Friday, August 15, 2025

On Guard with Lamps Lit:


On Guard with Lamps Lit:




Home invaders — whether murderous or simply after your flat screen — are not new. Mankind has always dealt with the problem, albeit without the aid of a .44 magnum or a Winchester. That’s probably why Jesus used a similar metaphor in his teachings on the end of all things, specifically his own return to Earth. His parable captures the fear and suddenness of a break-in event, and the high stakes. In the same way a thief cannot catch someone unawares if they are ready and waiting, Jesus’s own return will expose who was ready — and who wasn’t.

“Behold, I am coming like a thief! Blessed is the one who stays awake, keeping his garments on, that he may not go about naked and be seen exposed!” (Revelation 16:15)

“Therefore, stay awake, for you do not know on what day your Lord is coming. But know this, that if the master of the house had known in what part of the night the thief was coming, he would have stayed awake and would not have let his house be broken into. Therefore you also must be ready, for the Son of Man is coming at an hour you do not expect.” (Matthew 24:42-44)

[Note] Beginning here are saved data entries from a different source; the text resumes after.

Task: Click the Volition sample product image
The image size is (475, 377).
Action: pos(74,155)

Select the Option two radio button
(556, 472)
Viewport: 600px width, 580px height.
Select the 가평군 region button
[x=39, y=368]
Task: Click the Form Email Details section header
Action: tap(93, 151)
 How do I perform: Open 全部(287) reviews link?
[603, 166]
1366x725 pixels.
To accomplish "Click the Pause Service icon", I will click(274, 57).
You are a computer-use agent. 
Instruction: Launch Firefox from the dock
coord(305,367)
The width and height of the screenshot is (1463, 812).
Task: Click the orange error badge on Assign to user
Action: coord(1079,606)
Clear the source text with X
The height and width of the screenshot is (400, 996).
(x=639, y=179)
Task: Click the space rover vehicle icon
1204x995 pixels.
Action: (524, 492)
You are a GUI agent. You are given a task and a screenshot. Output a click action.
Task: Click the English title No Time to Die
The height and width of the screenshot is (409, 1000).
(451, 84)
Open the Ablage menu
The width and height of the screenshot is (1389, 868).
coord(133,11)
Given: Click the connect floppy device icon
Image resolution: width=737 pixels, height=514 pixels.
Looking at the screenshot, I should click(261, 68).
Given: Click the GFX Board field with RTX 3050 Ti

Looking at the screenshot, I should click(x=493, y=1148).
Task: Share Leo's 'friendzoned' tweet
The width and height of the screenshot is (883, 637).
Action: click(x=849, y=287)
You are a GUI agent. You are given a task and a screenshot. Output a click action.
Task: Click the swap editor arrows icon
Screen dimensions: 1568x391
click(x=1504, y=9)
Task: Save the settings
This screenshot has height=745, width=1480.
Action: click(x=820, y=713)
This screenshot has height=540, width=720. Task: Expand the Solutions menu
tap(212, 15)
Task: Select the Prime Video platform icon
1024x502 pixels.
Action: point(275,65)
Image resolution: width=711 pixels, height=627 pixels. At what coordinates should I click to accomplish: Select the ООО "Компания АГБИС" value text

We tiptoe around the end times in many modern churches. It’s understandable. Teaching on the “end” often ranges between confusing charts laid out by an overeager pastor to doomsday negativity that seems to lack relevance to my daily life. But Jesus spoke of the end, and He focuses less on dates and timetables and more on warning the individual, how YOU can be ready when He returns.

Two more of Jesus’s end-times parables give us the same command: keep your lamps lit.

In one parable, Jesus tells us to wait at the door with our lamps lit (Luke 12) waiting for the master to return. In another, He tells us to keep our lamps trimmed and with enough oil so they do not go out (Matthew 25). If we don’t, we are respectively like lazy workers sleeping on the job or women who weren’t ready for the wedding day.